Is it worth buying a PCIE 4 NVME drive for this next gen run of games? M$ are now banging on about it, is it worth jumping now? I know the answer is probably going to be no, as anything M$ says takes at least three years to surface. I was thinking of replacing my 256gb PCIE 3 with a 1tb gen 4. Too early? prices will drop etc?
Probably not TBH. Just look at the speeds and latency between Gen 3 and Gen 4, its not the same as SATA to PCIe, so it won't be a huge leap and I doubt we'll get the on-the-fly loading the PS5 has any time soon as how would you manage it for any system without a Gen4 SSD? Plus MS isn't in position to say anything, Wasteland 3 has some of the worst loading times I've had in a game for a long long time!

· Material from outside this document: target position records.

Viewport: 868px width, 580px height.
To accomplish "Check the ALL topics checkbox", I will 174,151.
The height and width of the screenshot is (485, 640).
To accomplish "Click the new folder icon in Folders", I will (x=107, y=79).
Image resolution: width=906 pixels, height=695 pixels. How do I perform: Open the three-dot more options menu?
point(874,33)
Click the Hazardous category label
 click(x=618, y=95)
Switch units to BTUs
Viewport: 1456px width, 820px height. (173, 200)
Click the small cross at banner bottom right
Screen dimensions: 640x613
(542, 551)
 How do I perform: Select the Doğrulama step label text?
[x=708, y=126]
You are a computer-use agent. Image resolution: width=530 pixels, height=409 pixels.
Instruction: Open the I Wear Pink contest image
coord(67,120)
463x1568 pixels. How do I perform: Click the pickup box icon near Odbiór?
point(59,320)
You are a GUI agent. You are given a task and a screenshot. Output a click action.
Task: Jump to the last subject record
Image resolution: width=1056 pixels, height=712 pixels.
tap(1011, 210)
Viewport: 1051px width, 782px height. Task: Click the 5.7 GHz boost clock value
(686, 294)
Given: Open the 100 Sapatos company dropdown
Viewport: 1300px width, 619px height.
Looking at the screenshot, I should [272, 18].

I would because 256gb is too small Quantum Break – 178GB Call of Duty: Modern Warfare – 175GB Destiny 2: Shadowkeep – 165GB Red Dead Redemption 2 – 150GB Final Fantasy XV – 148GB Call of Duty: Black Ops III – 113GB Gears of War 4 – 112.3GB Call of Duty: Infinite Warfare – 101GB I would grab a Sabrent 1TB Rocket Nvme PCIe 4.0. Nvidia saying something about the 3xxx and load times but I'm not really following it.
Wait for the new RTX benchmarks - the GPU direct reading from SSD is supposed to boost game loading etc.. and reduce the bottlenecking that holds back nvme. It might improve matters, but maybe not enough to show the difference between PCIE gen 3 and gen 4 SSDs. Also, GN reported a coming price drop in NAND products.
most gen4s NVMe aren't really maxing out much faster than gen 3 as its early days, so wouldn't worry too much, of course they will in time.
I had something ping in my brain just before I read that. Nvidia did all of their testing on Intel. So it clearly doesn't seem to matter just yet. And yeah, I will wait. I reckon they will get cheaper as predicted once we make the switch over any way.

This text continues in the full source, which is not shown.